This exercise asks for an exact copy of the lines from the one containing "Given: Toggle the Autoguardado switch" through the final line of the material, with pictures omitted.
-- Records for processing follows --
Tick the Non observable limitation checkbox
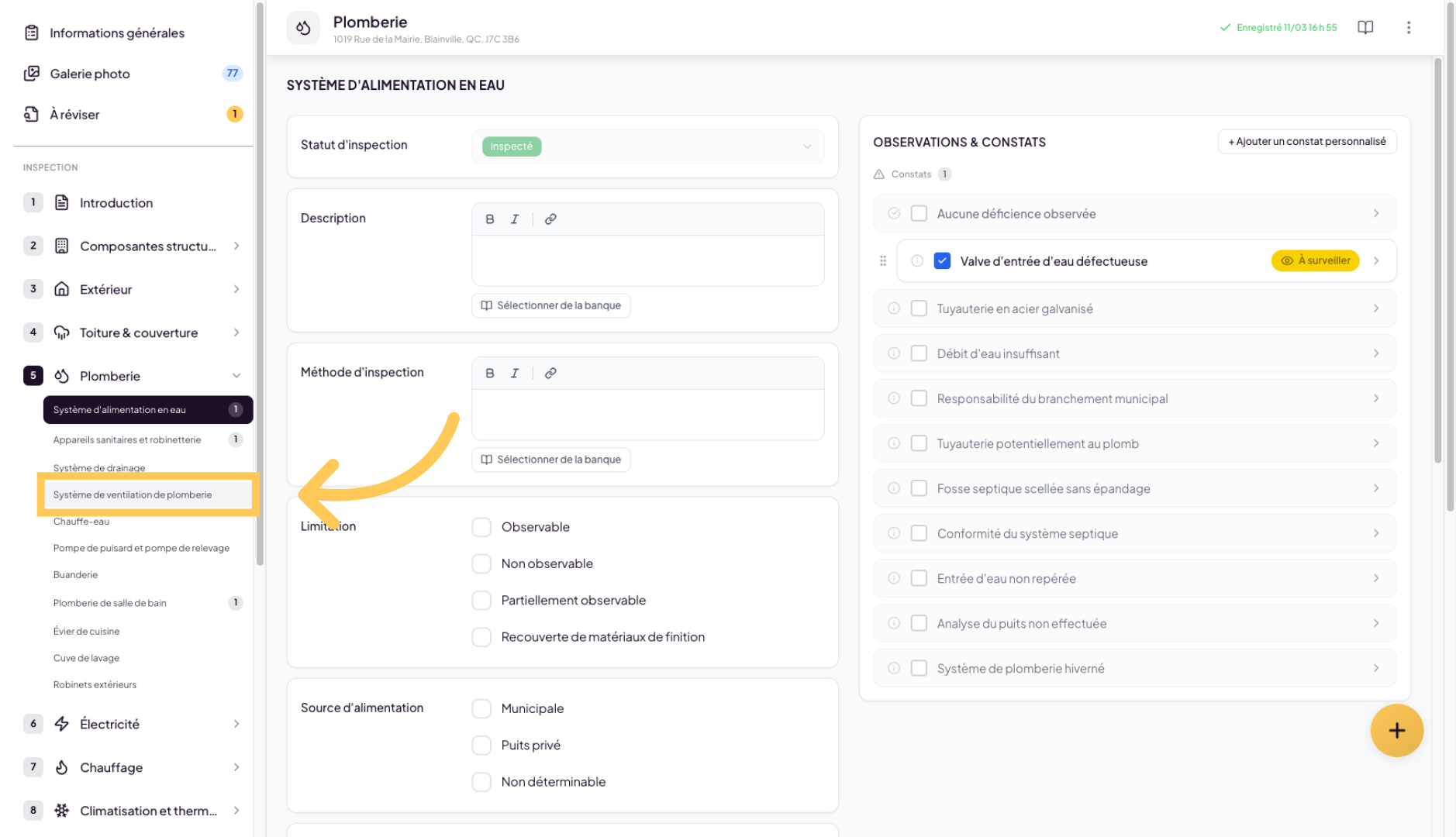Viewport: 1456px width, 837px height. [x=481, y=563]
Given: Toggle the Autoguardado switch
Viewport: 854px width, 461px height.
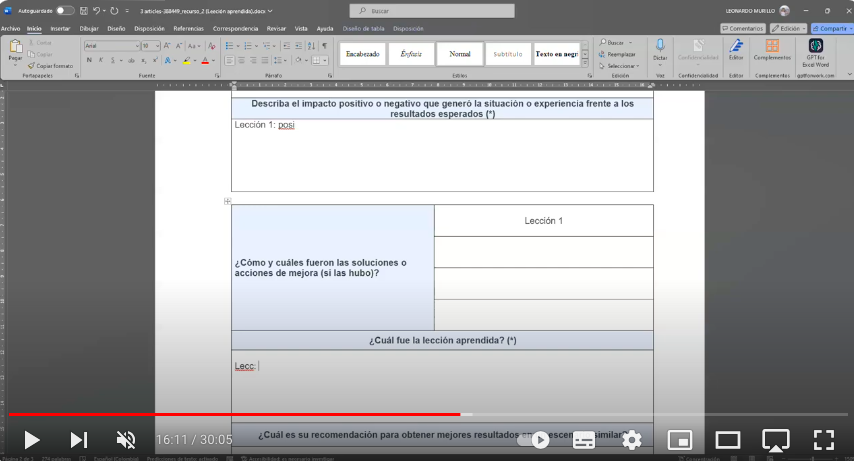Looking at the screenshot, I should click(x=65, y=10).
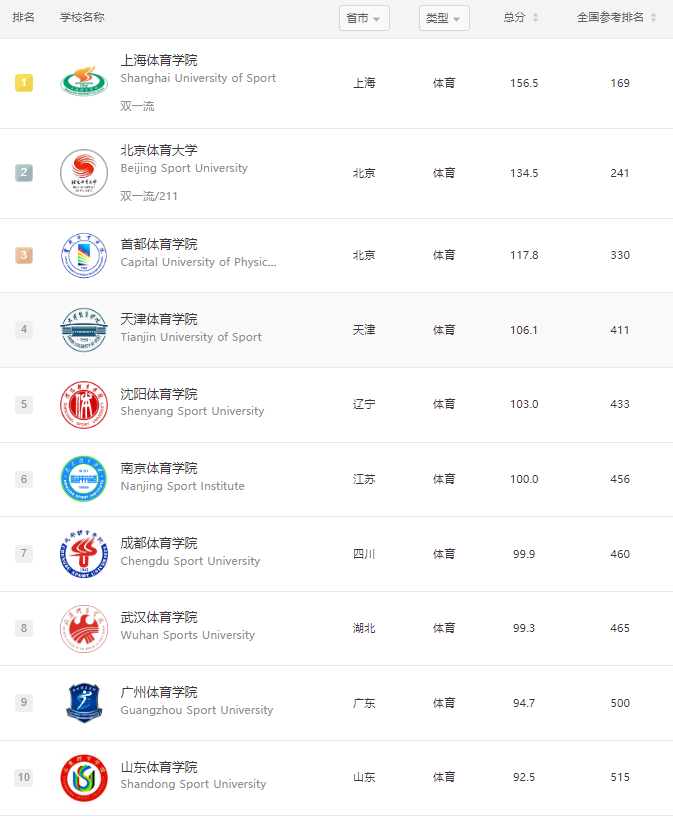Click the gold rank 1 badge
This screenshot has height=817, width=673.
tap(24, 83)
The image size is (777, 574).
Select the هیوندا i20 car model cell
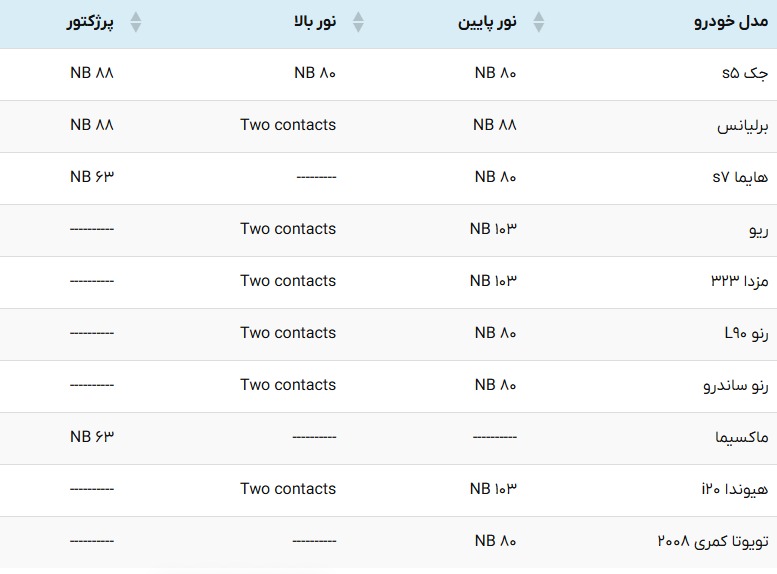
-- Records for processing concluded --
:: Response to this exercise ::
Given: Toggle the Autoguardado switch
Viewport: 854px width, 461px height.
Looking at the screenshot, I should click(x=65, y=10).
Click the gold rank 1 badge
This screenshot has height=817, width=673.
tap(24, 83)
The image size is (777, 574).
Select the هیوندا i20 car model cell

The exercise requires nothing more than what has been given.